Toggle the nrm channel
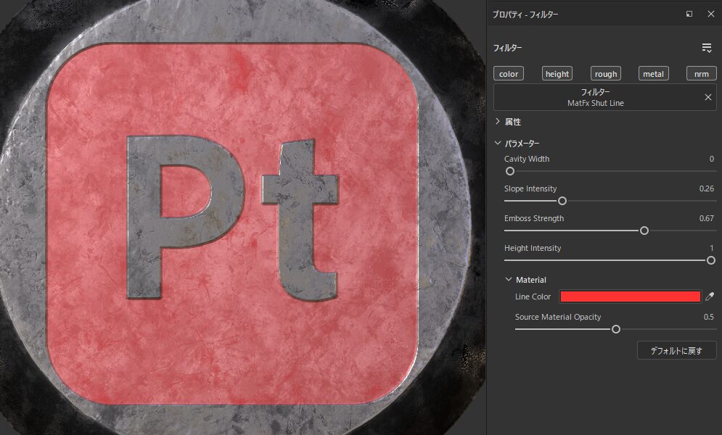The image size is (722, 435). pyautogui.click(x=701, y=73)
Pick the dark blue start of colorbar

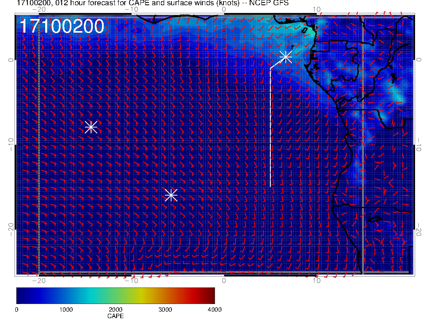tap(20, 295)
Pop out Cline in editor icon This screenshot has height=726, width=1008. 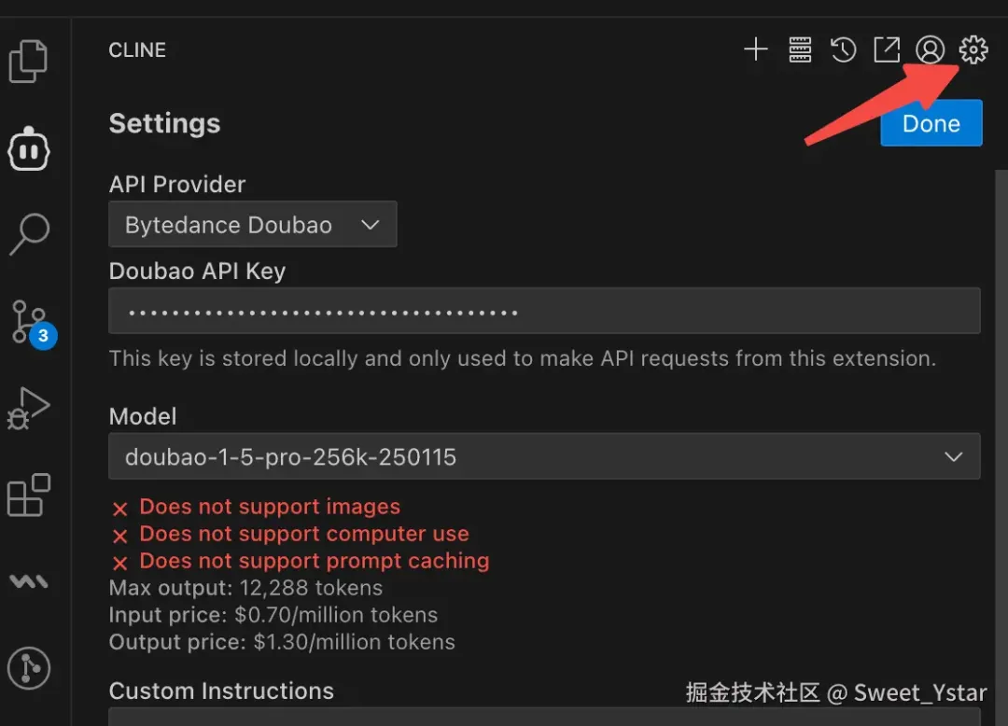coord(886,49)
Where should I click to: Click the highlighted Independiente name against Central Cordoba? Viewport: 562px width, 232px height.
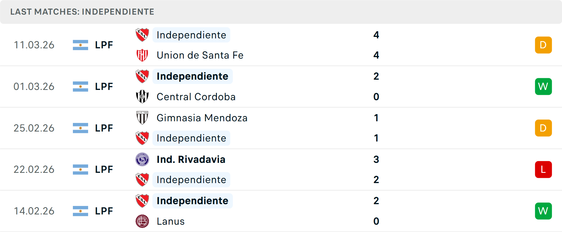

══════

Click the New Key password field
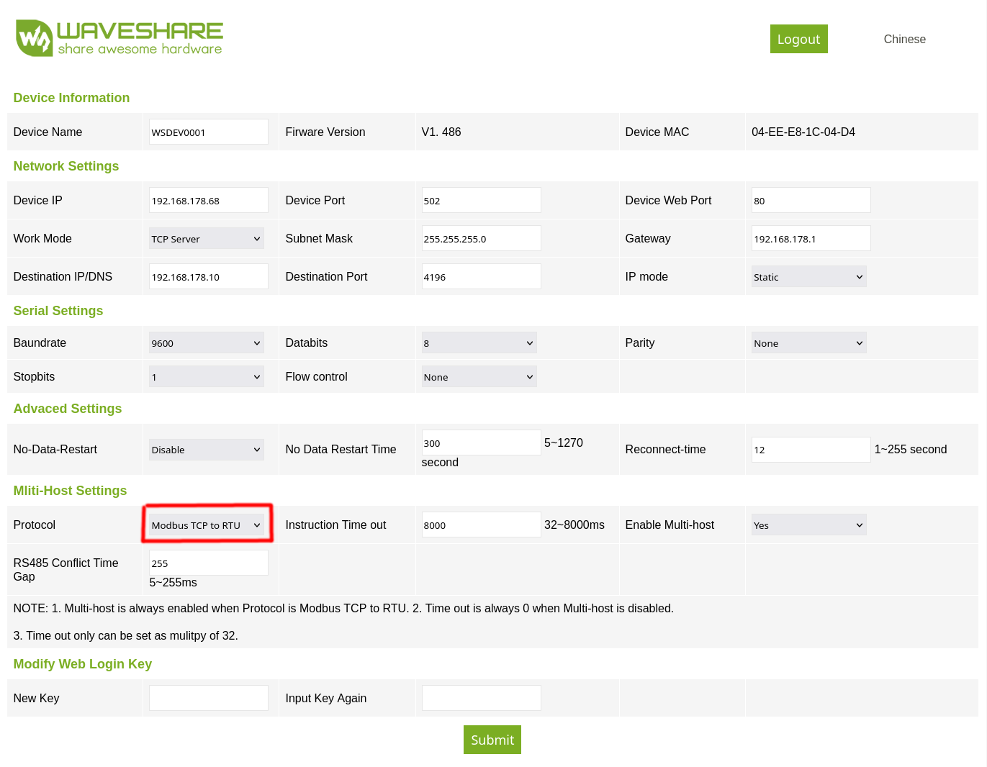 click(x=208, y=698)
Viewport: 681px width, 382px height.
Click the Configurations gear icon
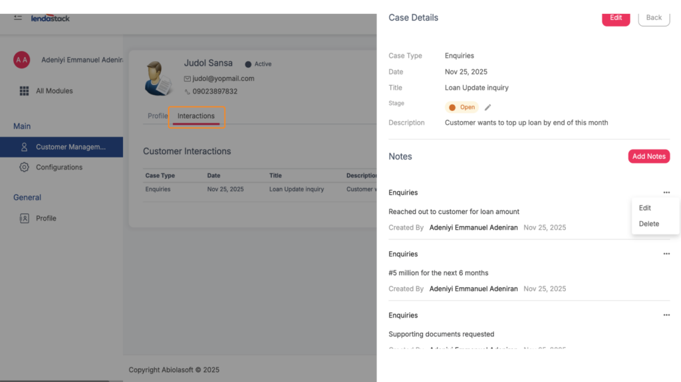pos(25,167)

══════

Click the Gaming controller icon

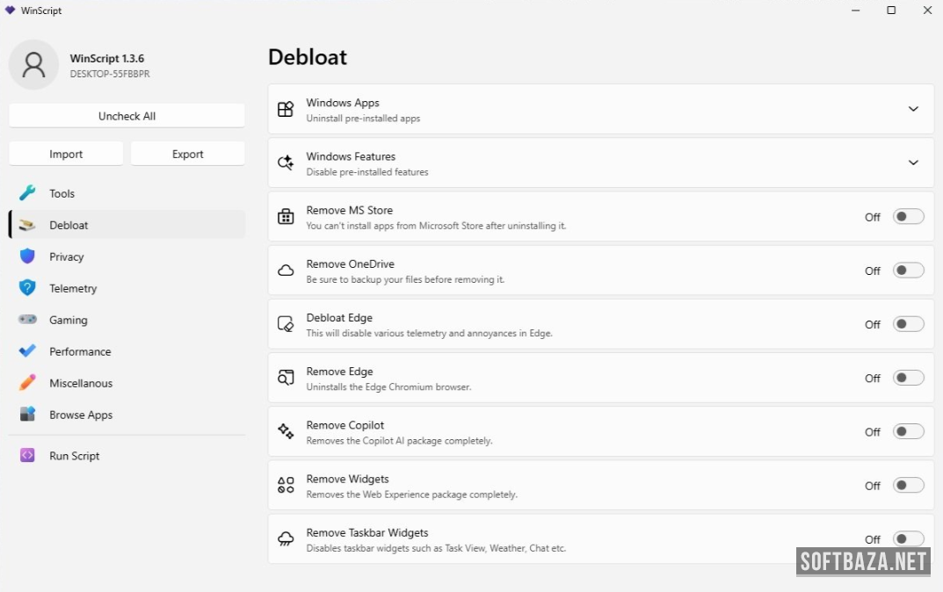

══════

What to work on
Look through the entries and return each line that has the word "Viewport" in it.

Your solution
Where should I click to: Click the highlighted Independiente name against Central Cordoba? Viewport: 562px width, 232px height.
Viewport: 681px width, 382px height.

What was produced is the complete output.